Before beginning my new job, I had the opportunity to participate in the annual Faculty Day. The 2015 annual Faculty Day was held in the Small Hall of the University’s Main Building. In this event, a chronicle to celebrate the Faculty’s 20th anniversary was published (book in Finnish). Besides the Faculty staff, numerous contributors to the chronicle and the Faculty’s first 20 years were present, including MP Sirkka-Liisa Anttila, former Director of the University of Helsinki Technical Department Toivo Vainiotalo, Professor Emeritus Risto Ihamuotila, Library Councilor Teodora Oker-Blom and Head of Korkeasaari Zoo Sanna Hellström.
The Faculty celebrated its 20th anniversary in a relaxed manner among personnel in April. The program included many activities such as faculty bingo, student association EKY’s mini improvisations, karaoke, mindfulness sessions and games for fun. Micke & Lefty -band played the night away.

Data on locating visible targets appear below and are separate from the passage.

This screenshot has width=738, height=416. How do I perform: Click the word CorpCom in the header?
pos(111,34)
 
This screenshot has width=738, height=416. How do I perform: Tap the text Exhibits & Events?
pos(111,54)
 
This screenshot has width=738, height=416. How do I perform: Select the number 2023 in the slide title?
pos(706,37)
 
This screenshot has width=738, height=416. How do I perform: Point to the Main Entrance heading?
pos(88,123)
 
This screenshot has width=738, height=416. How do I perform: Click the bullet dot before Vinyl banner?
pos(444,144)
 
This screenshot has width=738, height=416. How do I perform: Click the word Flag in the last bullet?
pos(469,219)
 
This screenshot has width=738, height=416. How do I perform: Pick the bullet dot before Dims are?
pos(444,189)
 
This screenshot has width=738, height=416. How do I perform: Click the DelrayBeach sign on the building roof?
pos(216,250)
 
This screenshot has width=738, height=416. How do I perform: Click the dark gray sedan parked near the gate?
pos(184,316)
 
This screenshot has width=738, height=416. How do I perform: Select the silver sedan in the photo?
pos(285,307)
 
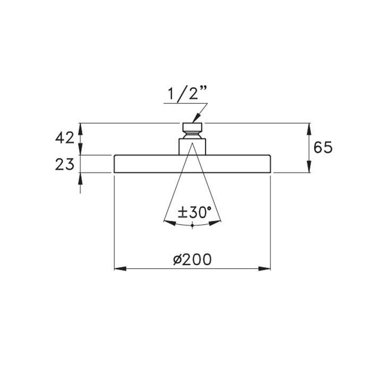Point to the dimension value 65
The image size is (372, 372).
[x=323, y=147]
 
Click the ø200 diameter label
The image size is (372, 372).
[x=192, y=259]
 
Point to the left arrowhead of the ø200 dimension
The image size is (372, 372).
[x=120, y=269]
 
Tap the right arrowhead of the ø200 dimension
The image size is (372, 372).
[x=265, y=269]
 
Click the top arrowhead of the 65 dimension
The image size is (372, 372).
[x=309, y=128]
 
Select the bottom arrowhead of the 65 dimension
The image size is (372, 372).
[x=309, y=168]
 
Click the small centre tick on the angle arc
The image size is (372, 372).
[x=192, y=226]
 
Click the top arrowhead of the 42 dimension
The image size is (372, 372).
[x=81, y=128]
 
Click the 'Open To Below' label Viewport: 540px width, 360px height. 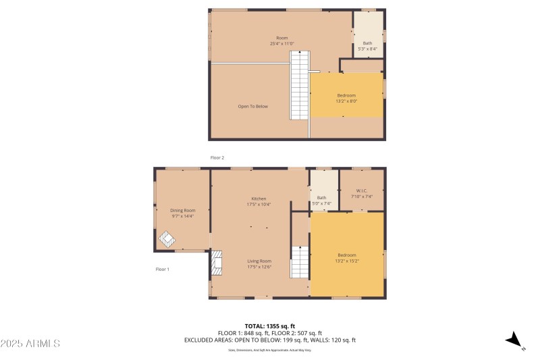252,106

Right from the beginning, I was impressed by the degree of commitment among the Faculty’s staff in working towards common goals. I have discovered that the Faculty’s administrative staff are as highly committed to the discipline and the Faculty as the academics. The successes achieved at the Faculty are regarded as common successes – not only the departments, but also the Faculty Office is thrilled about the positive publicity received by the work of the Faculty’s researchers and about the good results obtained in the Bachelor’s Graduate Survey. Amongst the current turmoil at the University at large, it has been reassuring to observe the collegial spirit and support that marks the Faculty’s activities.

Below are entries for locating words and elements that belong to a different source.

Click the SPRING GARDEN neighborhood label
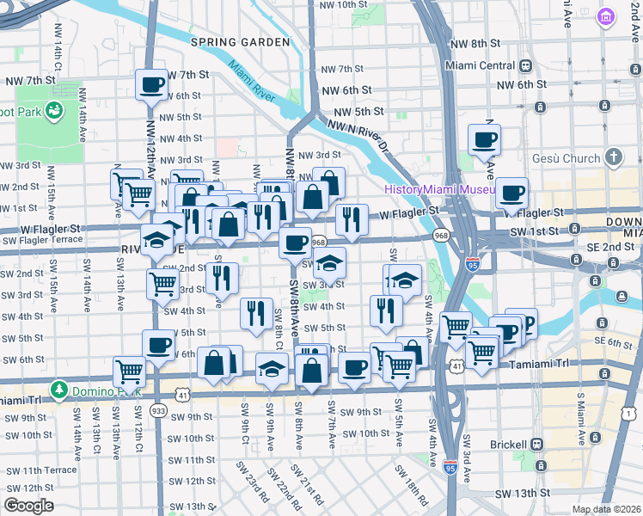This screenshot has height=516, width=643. point(240,41)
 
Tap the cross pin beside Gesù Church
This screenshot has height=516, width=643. point(613,157)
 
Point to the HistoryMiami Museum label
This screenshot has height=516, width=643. point(439,188)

The Faculty’s mission is closely connected to the University’s core duties of teaching and research. A close-up view of these activities also allows administrators to observe the effect of their work on teaching and research. Everyone knows everyone and feels responsible for the smooth running of the Faculty’s affairs, especially now that the University’s recruitment freeze and the cooperation procedure launched in 2015 mean that work must get done with diminishing resources. Administration also has made extra efforts to ensure the seamless continuity of the Faculty’s activities. The recruitment freeze was concretely felt at the Faculty when we were denied permission to hire a replacement for our postgraduate planning officer. With administrative resources already pruned down to the minimum, such decisions mean that some staff member or members must go the extra mile with a heavier workload. So far we have been able to cope, but in the long run such arrangements place too heavy a burden on the staff.

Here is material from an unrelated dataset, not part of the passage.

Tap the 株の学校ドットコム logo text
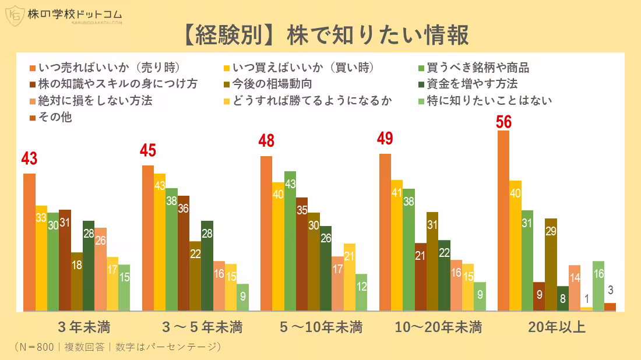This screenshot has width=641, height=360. pyautogui.click(x=75, y=14)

In administration, we continuously consider how our work can further the Faculty’s objectives, how useful some procedures are and how they add to the workload of teachers and researchers. I have felt that the administrative staff are an important part of the Faculty and that the work community appreciates our contribution. In future, we must ensure in every possible way that this fruitful cooperation and mutual respect persist, as the administrative staff transfers to the University’s new service organisation. The best way to do this, in my mind, is to maintain the current active interaction between the administrative and non-administrative staff. Radical changes impact wellbeing at work, and occupational wellbeing is affected by a number of factors, including the meaningfulness of one’s work, professional competence and control over one’s duties, and leadership, as well as trust and opportunities to make a difference. In the autumn of 2015, the University conducted a workplace wellbeing survey. Responses were collected almost immediately after the University had announced the upcoming cooperation negotiations. The responses gave no indication in our Faculty, or in any other faculty, that the cooperation negotiations would have visibly affected wellbeing at work at that stage. However, it is only natural that staff cuts, concern over one’s own and our colleagues’ jobs and increasing workloads will affect workplace wellbeing at some point. It is vitally important that we also remember to invest in workplace wellbeing even when finances are tight.